I hope Jon will continue with regular posts to keep us informed of his progress.
Oh, and in case you are wondering, no, I have really no intention of attempting a triathlon. I do admire triathletes but running is difficult enough for me…. As for swimming in dark, satanic waters, that is really not my idea of weekend fun. A duathlon, on the other hand …..
Posted by Xavier
February 17, 2010
There’s a lot more debate about barefoot running. Now Harvard University is getting in on the act in a big way.
Now here’s a link to a terrific site at the Skeletal Bio Lab, Harvard University.
It is a very informative site indeed with lots of videos of different foot strikes. Having looked at it a bit, the site does not conclude that barefoot running is necessarily good for you. Be careful to read the “Training Tips” section !
As for my own efforts, I ran a complete – rather punishing – interval session wearing my Vibram Fivefingers. I survived to tell the story, obviously ! I suffered no particular injury or strain and felt perfectly alright the next day. The intervals did not feel any easier though.
Posted by Xavier
January 28, 2010
A recent New York Times article confirms what all we runners feel instinctively and observe empirically : running is good for you and keeps you young and fit.
The point of the article is that it describes recent extensive scientific research conducted at Saarland University in Germany that concludes definitively that running – and indeed any kind of vigorous exercise – has a marked and dramatic effect on cell rejuvenation.
What is striking with the results of this research is the anti-ageing effect of running at the molecular level.
Here’s a slightly longer and more technical article about the research in question. And here’s a link to a similar but much more technical article by an American researcher, T.J. LaRocca, from the University of Colorado.
Read the whole article (it is not long).
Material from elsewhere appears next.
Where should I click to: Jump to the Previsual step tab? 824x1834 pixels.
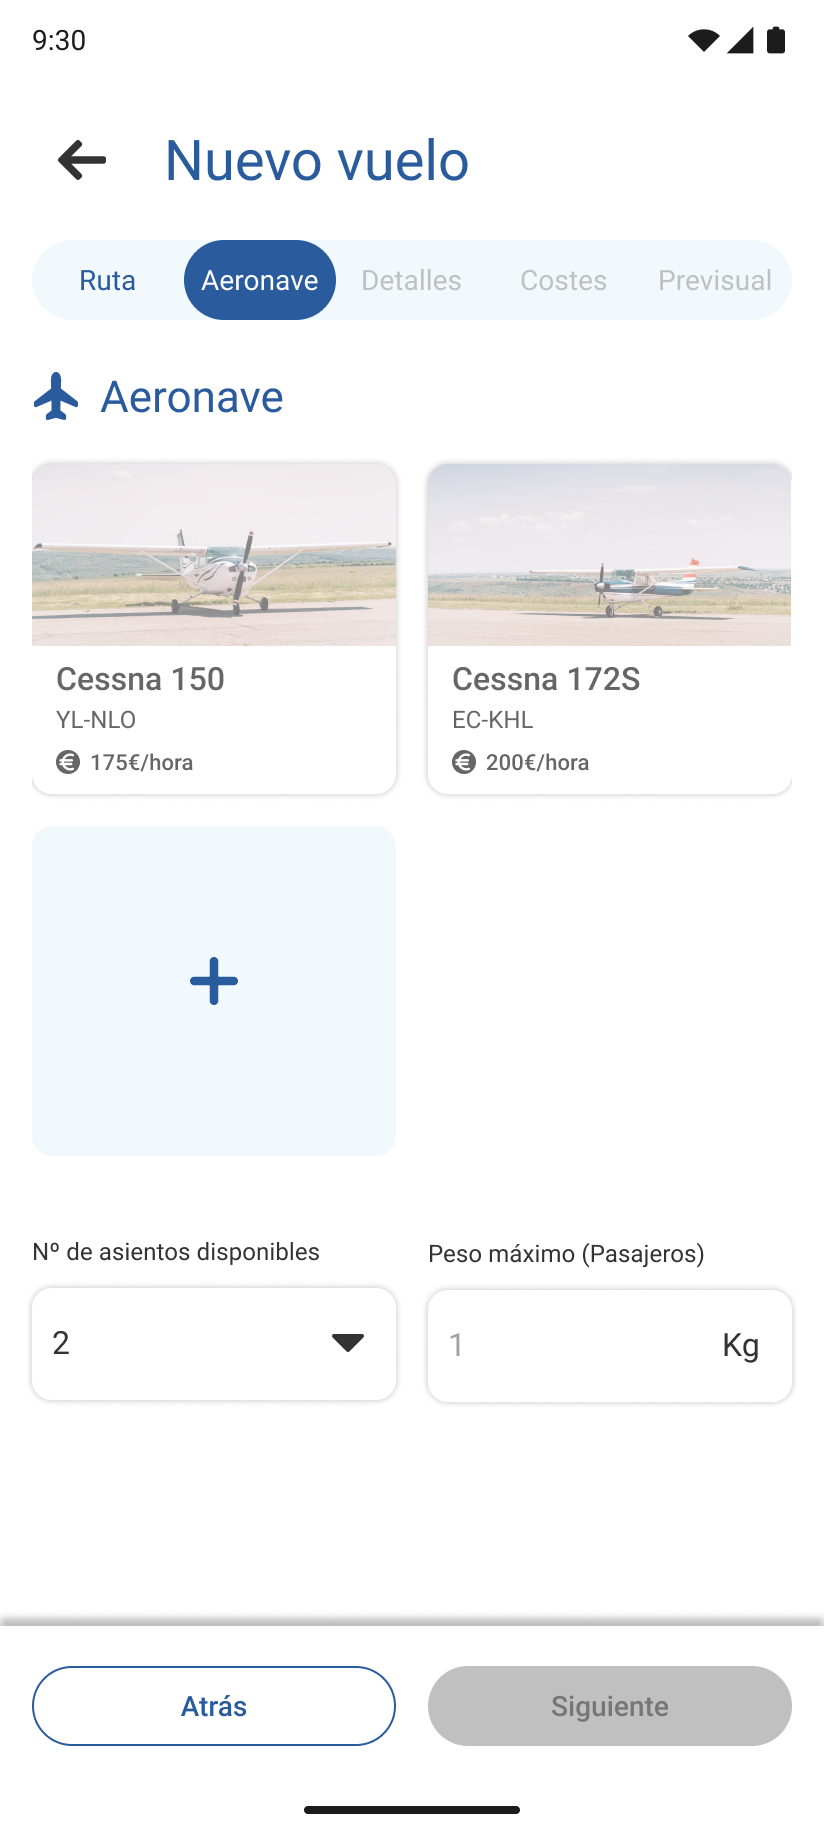pyautogui.click(x=714, y=280)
Then go for a run.
January 11, 2010
I’ve mentioned this before and it is worth repeating: running is good but running with cross-training is even better.
In the last few weeks, I’ve found a number of good sites that suggest worthwhile exercises to strengthen the core and to increase resistance.
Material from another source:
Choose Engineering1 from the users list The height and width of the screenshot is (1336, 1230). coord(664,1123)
This one containing descriptions of core and resistance exercises, by an Australian coach called Amelia Burton, is clear and well explained. The other parts of her website are well worth looking at too.
Another excellent site is one by Jessi Stensland, a professional triathlete from the United States. Her own site is full of interesting training tips. She is especially keen on posture and stability exercises and links to a site called “Core Performance“. In particular, she recommends this article containing ten training tips.
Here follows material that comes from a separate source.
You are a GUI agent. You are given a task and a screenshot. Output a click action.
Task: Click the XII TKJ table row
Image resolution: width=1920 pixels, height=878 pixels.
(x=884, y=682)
One interval training programme she recommends but which seems really quite tough and looks like a variation on the Billat intervals I’m keen on. Have a look at Jessi’s post here (you’ll need to scroll down a little). Look out because the rest intervals get shorter, unlike with Billat intervals where they remain constant. Try it out if you are fit (but don’t if you are not).
Posted by Xavier
January 4, 2010
No, no, no ! I’m not planning to do that at all. But it is what a Belgian ultra-mega-hyper endurance athlete called Stefaan Engels plans to do in 2010.
No kidding. 365 marathons in 365 days. He’s started already and finished four consecutive marathons since 1st January 2010. Have a look at his website – MarathonMan365 – which, alas, is only in Flemish. But you’ll get the gist ! Here’s a link to a short article in French.
If he keeps it up until 22 February he will have broken the current world record apparently. That stands at 52 marathons in 52 consecutive days in 2009 and is held by the Japanese runner Akinori Kusuda who was 65 years old when he accomplished that.
Stefaan Engels website’s subtitle “Feel Good Tour” seems a bit incongruous to me. I don’t think I’d feel too great after running marathons on four consecutive days in the cold which is currently gripping Belgium, especially with the prospect of 361 more and no days off.
Frankly, I’m a bit lost for words. Anyway, all the best, Stefaan !
Posted by Xavier.
(Not sure how to categorise this post given my reluctance to create a “nuts” category, so I’ll leave it as “uncategorized”, in the sense of “extraordinary”).